# HOW TO COMPLETE THIS TASK
Reproduce the opening lines of the listing below exactly, stopping after the line that contains "Task: Click the Compile Report notebook icon" and leaving out any pictures.
*** INFORMATION SHOWN Section Begins ***
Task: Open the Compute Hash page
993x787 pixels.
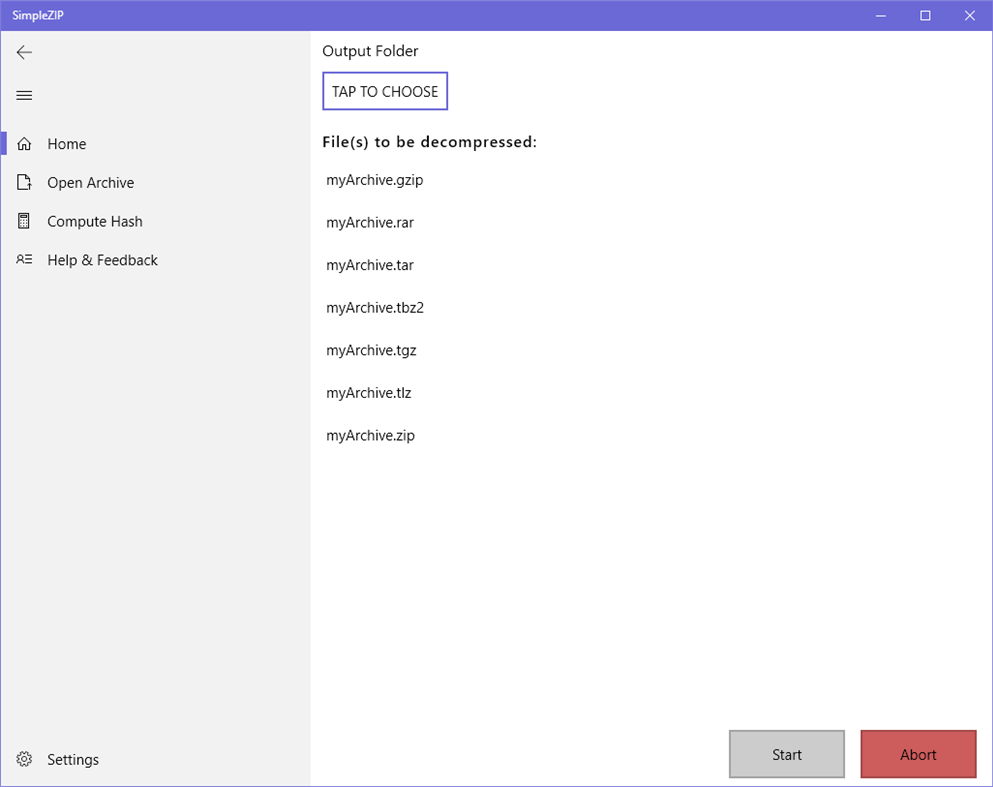Action: click(94, 221)
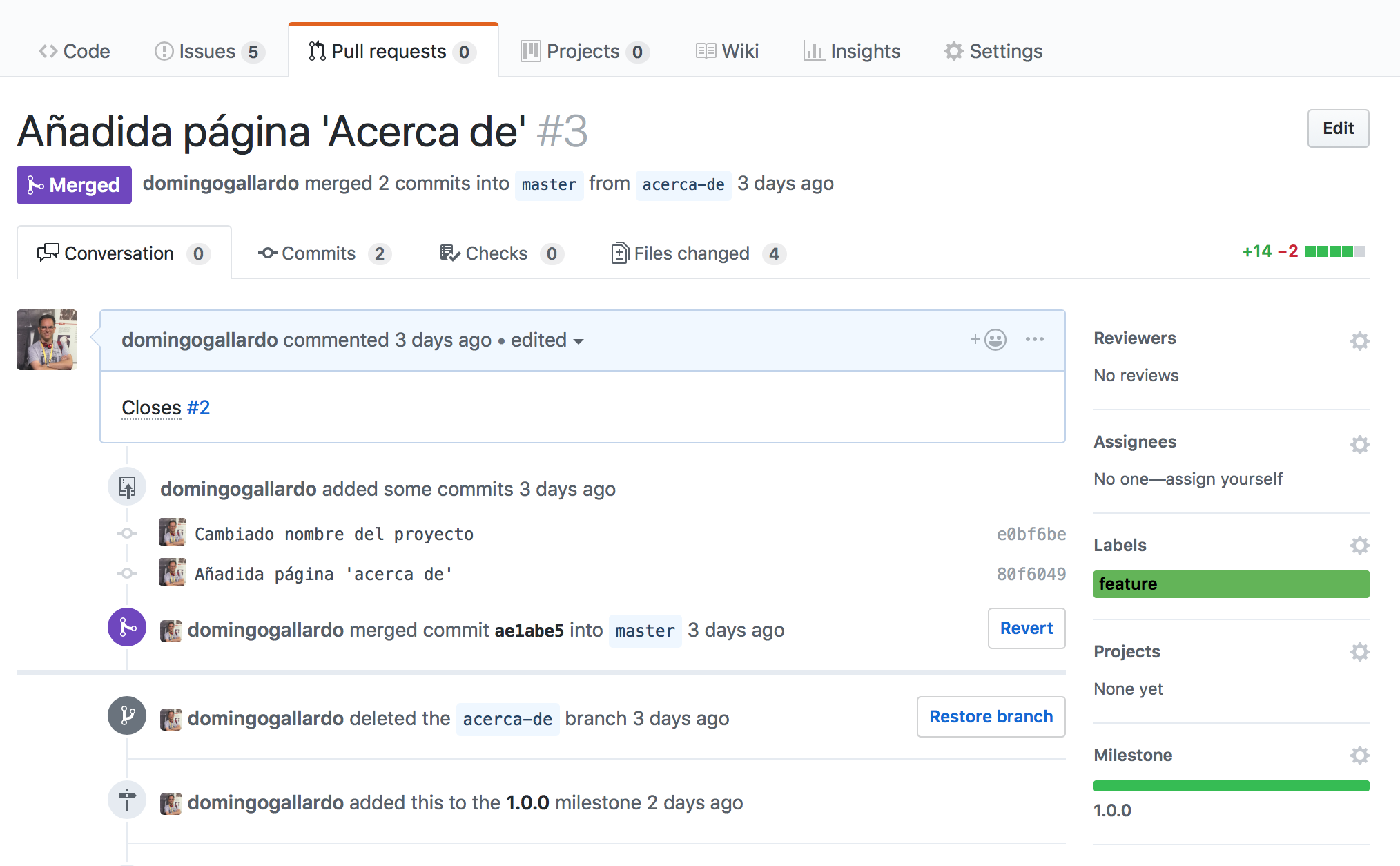Open the Checks tab
Screen dimensions: 1400x866
click(x=501, y=253)
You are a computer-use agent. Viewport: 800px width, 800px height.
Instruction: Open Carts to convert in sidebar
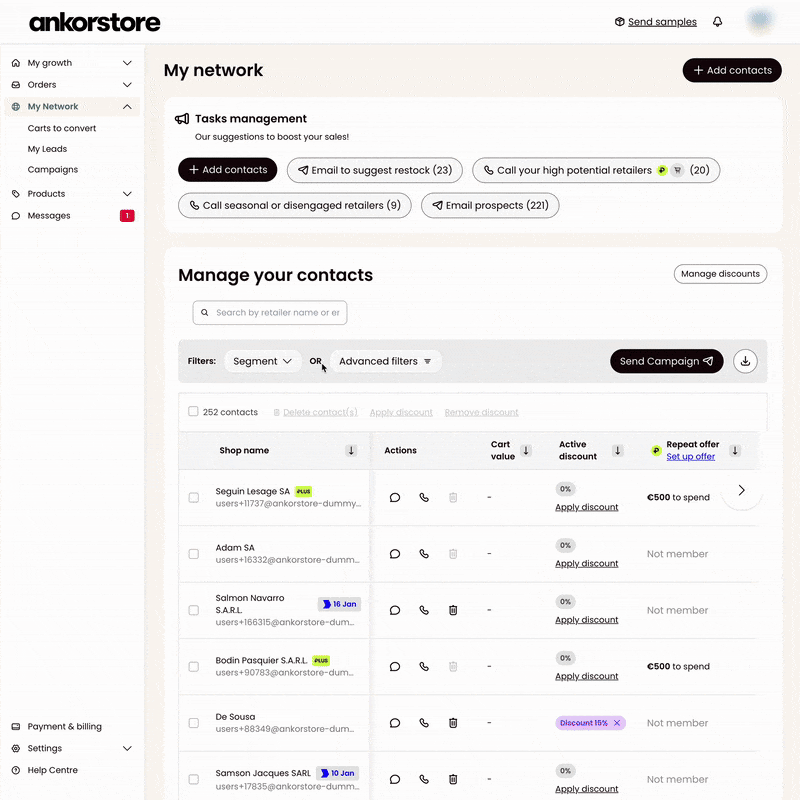62,128
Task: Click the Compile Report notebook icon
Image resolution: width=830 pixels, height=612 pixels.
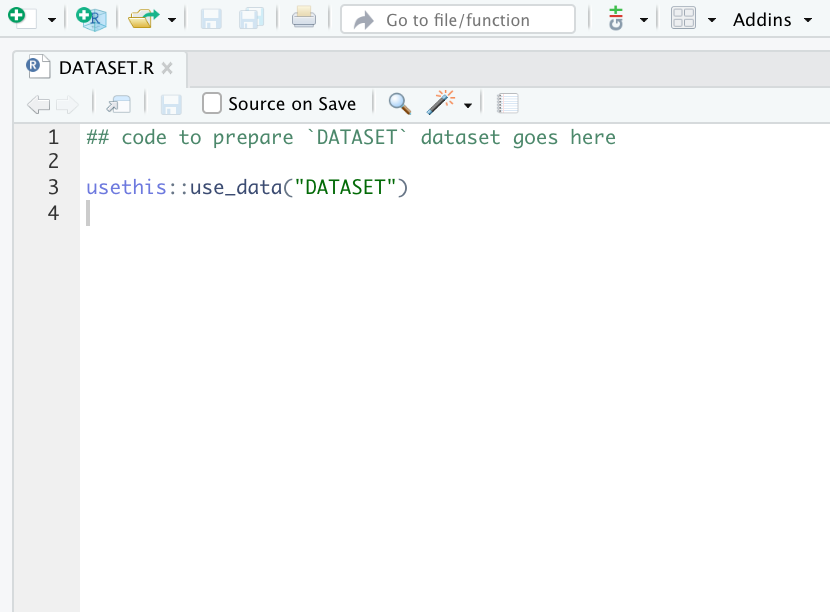Action: (x=507, y=103)
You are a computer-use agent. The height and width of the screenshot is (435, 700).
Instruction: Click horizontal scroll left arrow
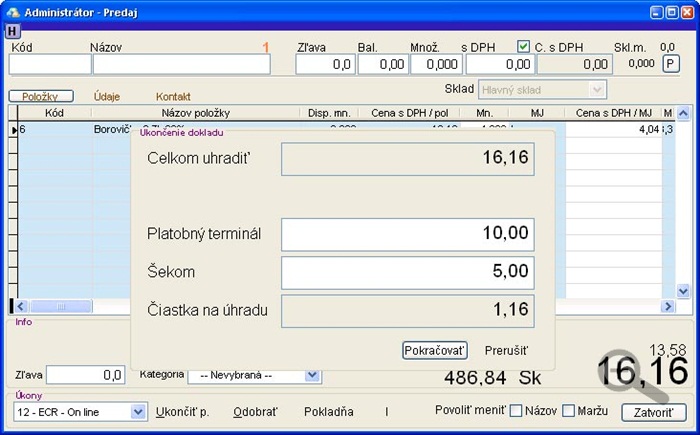coord(21,306)
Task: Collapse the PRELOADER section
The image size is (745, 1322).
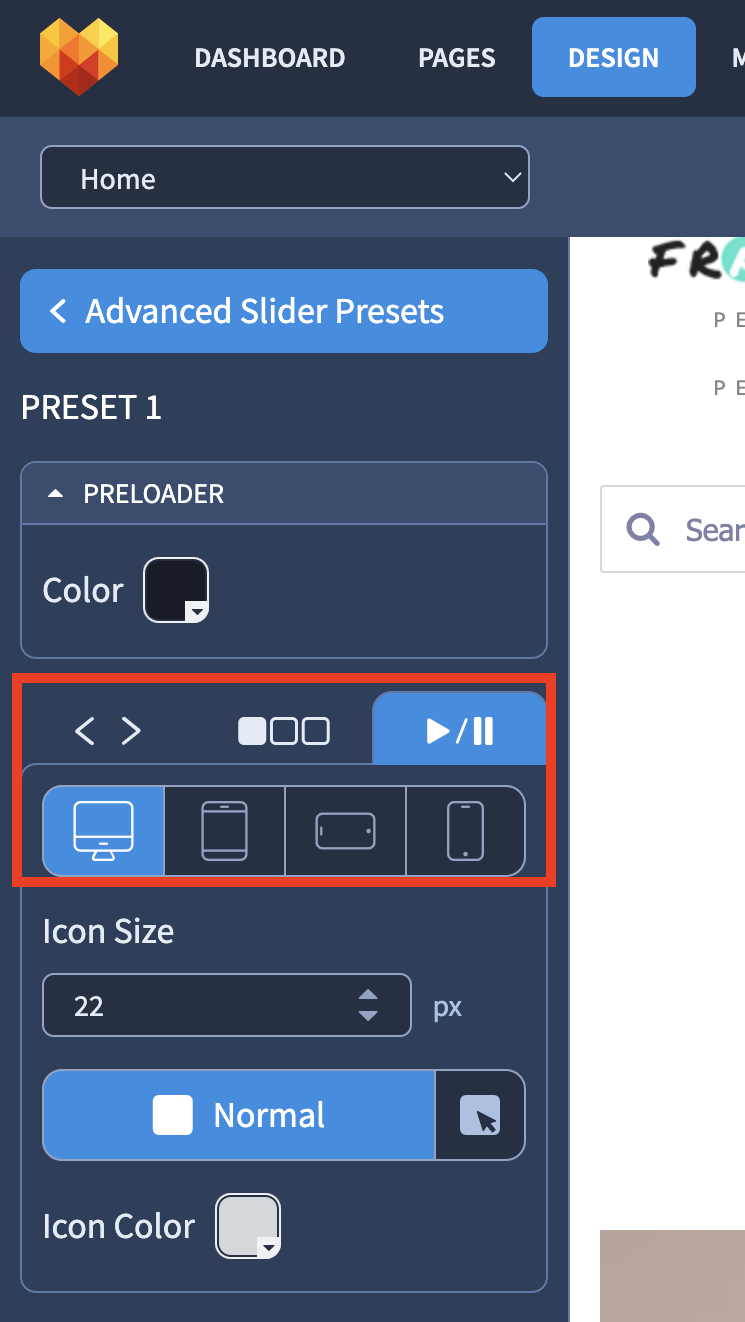Action: 284,493
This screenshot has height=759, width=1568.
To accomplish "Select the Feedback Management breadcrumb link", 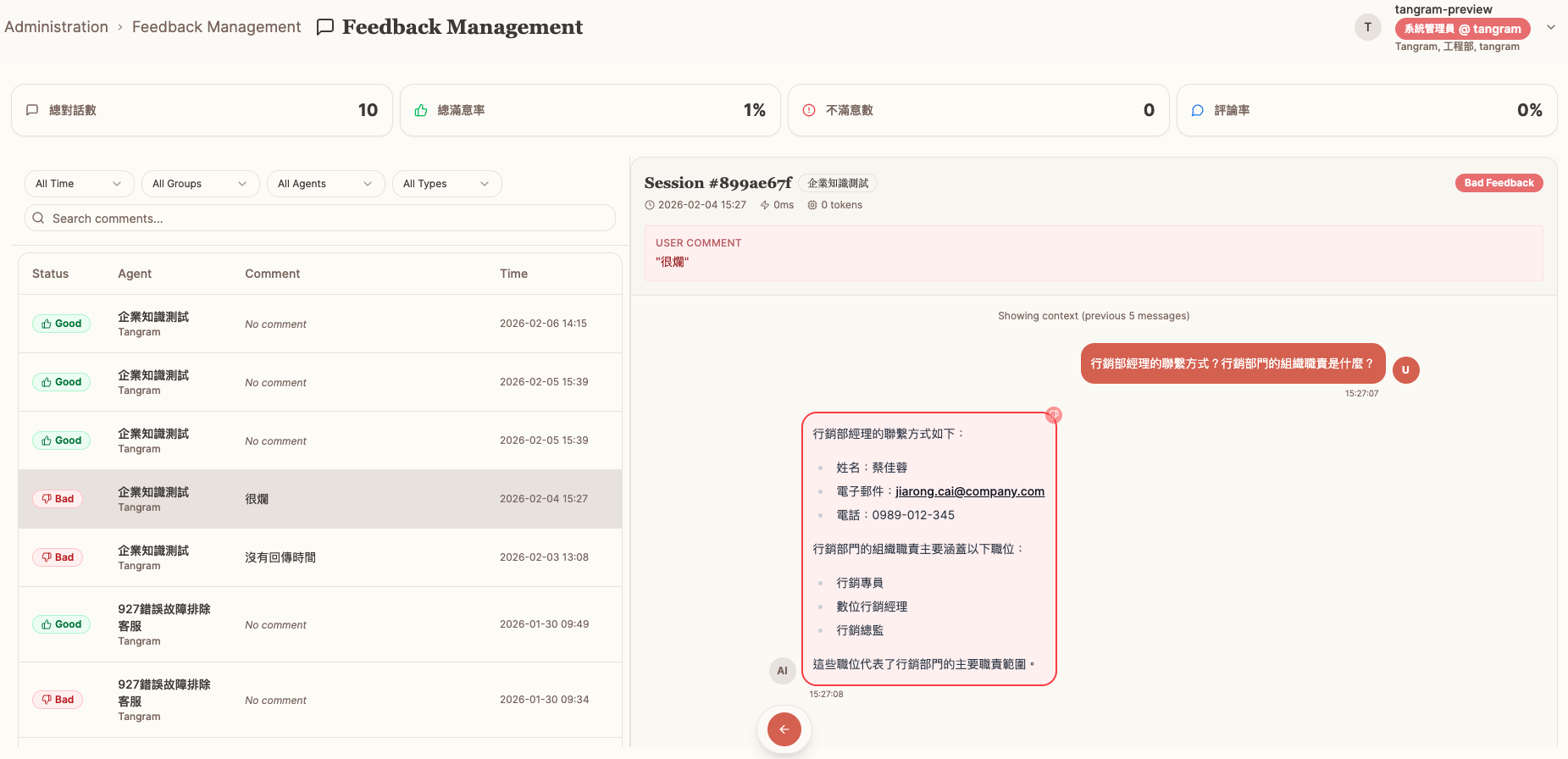I will point(216,27).
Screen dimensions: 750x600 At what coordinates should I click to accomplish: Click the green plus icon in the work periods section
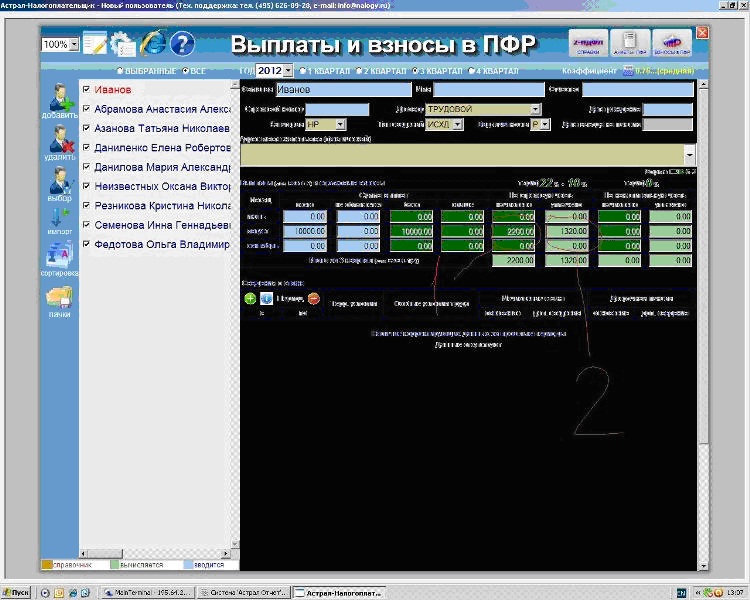(x=249, y=298)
*** INFORMATION SHOWN Section Ends ***
# RESPONSE
Task: Open the Compute Hash page
993x787 pixels.
Action: click(94, 221)
Open the Checks tab
Screen dimensions: 1400x866
click(x=501, y=253)
You are a computer-use agent. Viewport: 800px width, 800px height.
Instruction: Open Carts to convert in sidebar
62,128
Task: Click the Compile Report notebook icon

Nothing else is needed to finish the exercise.